Rothman氏は「大事を行うには、小事を考えよ」と述べた。さらにアジャイル実施で使われている小さなチームベースのプロセスの多くは、より大きなプログラムでも同様にうまく作用すると述べた。機能やストーリーを一定間隔に動かすことは、プロジェクトのリスクに係る情報をより透過的に、より頻繁に伝達することを可能にする。1日もしくは2日以内で小さな成果を出しつつ2週間もしくはそれ以下の日数でのイテレーションを進めることは、チームが頻繁に仕事のフィードバックを受けることを可能にする。機能の納入を積み木と捉え測定することは、プログラム完成までの進捗をビジネスと技術の両方の観点から確認するのに有効だ。

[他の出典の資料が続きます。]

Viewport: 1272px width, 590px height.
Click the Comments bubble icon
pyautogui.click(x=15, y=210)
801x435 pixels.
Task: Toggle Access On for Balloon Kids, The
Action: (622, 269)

Rothman氏が推奨するプログラムをマネージする一つの方法は、ローリングウェーブ計画、つまり短期計画を頻繁に検討し、これらの短いタイムフレームを約3ヶ月のより長い展望へ組み上げることである。毎月の内部成果物は四半期リリースの提供(あるいは生産段階のエリア)に役立つ。それぞれの内部成果物から計画を更新することは、各々が変化と障害を認識し続けることにつながる。大きなプログラムでは、2つ3つのチームというよりも、相互依存性を管理する委員会のようなものがロードマップを計画することもある。
さらに、Rothman氏は流動的に設計を進化させる方法を推奨した。開発前の「最も責任が重い時期」に設計の草案を用意することは、動作する構造を特定することを試みるより有用であると言及した。ソフトウェアは頻繁に進化するので、Rothman氏はチームが設計の助言を受けることを推奨した。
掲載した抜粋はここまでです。